The searches continue. The children grow bored of them, but the adults grow increasingly tense, and no one goes outside to play anymore. The chapter then introduces “Six-Fingers,” a man in the neighborhood who is “too sick to work at the light bulb factory, but […] not too sick to go to every search and carry things out” (86). During this time, Ji-li’s parents dismiss Song Po-po, even though she is a beloved member of their household, because they are afraid they will be accused of “exploiting working people” (87). After Song Po-po stops working for them (though she still lives downstairs from the family), Ji-li steps in to take over the housework and shopping. When her grandmother becomes ill, she takes over cooking for the household as well, which does not go very well. The children decide to take their grandmother to the acupuncture clinic one day. They borrow the Neighborhood Party Committee’s pedicab, and Ji-yong pedals it. The trip there is harrowing, as Ji-yong almost loses control of the cab.
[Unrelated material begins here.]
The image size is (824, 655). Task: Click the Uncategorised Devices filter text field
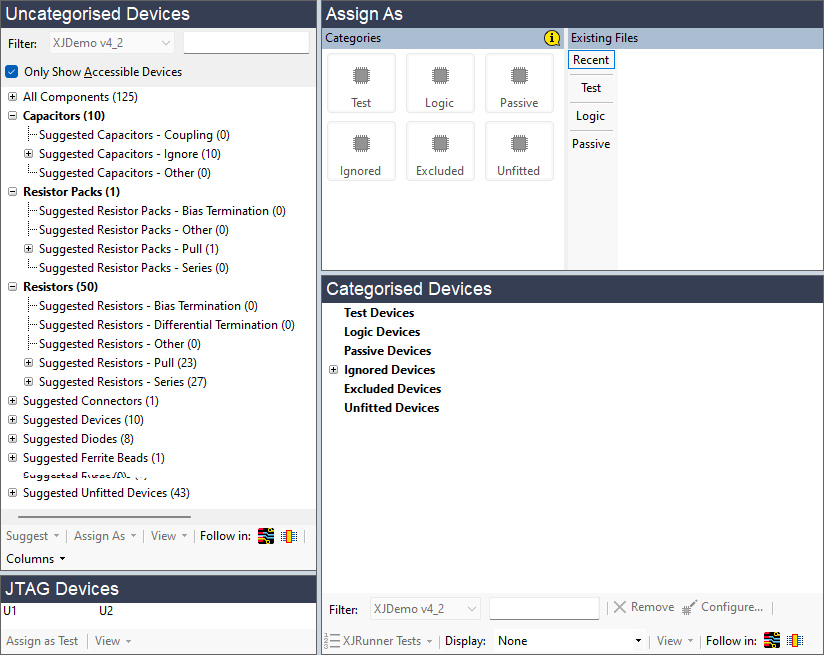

The end of the chapter recounts the family’s attempts to get rid of or disguise the things in their home that might get them into trouble for being “fourolds.” They paint the red leather trunks that were part of Grandma’s dowry a dull black, and cut up and repurpose the family’s heirloom clothes—“long gowns like the ones ancient courtiers and scholars wore in the movies […] embroidered with gold dragons or phoenixes [or…] printed with magnificent colorful patterns [and…] even crusted with pearls and gold sequins” (96). Despite her grandmother’s sorrow at losing, for example, the “government official’s uniform” that her own grandfather used to wear, Ji-li tells her not to “feel bad about it” because “it is fourolds” (97), as she and her sister play with “the pearls and gold sequins littering the floor” (97).

Prologue-Chapter 6 Analysis

During the Prologue and initial six chapters, Ji-li utilizes rising tension as a technique to highlight the stakes she and her family face during the Cultural Revolution. Ji-li encounters the first disappointments of her young life, but the changes recounted still seem minor—they are mostly inconvenient, confusing, or embarrassing. The end of Chapter 6 is really the first time that Ji-li confronts how much worse things are likely to get, when the effects of the Cultural Revolution extend into the family’s home. Even so, Ji-li is still excited about being a part of the Cultural Revolution and still willing to do whatever is asked of her. She is the one who encourages her parents to let Song Po-po go and enthusiastically takes on more housework in her absence, and she encourages her grandmother not to mourn the loss of her things. Ji-li has no doubt that the Cultural Revolution is good and necessary, even if it may mean her own home being searched.

Ji-li’s acceptance of the Cultural Revolution while simultaneously grappling with what the Revolution’s purpose means for her family highlights a larger struggle: the struggle between public and private life that the Revolution sought to eliminate. The Cultural Revolution attacked history itself, so that even something as seemingly benign to Ji-li as once having a land-owning relative is now cause for heightened fear. The Cultural Revolution shows in this one instance that the present will be subject to erasure, and the past will be drudged up to implicate, with all of it resulting in ongoing trauma for those caught in the Revolution’s grip. Ji-li watches this take place to others, and feels some of it for herself, and hears from her own family that, due to their past, they are candidates for suffering.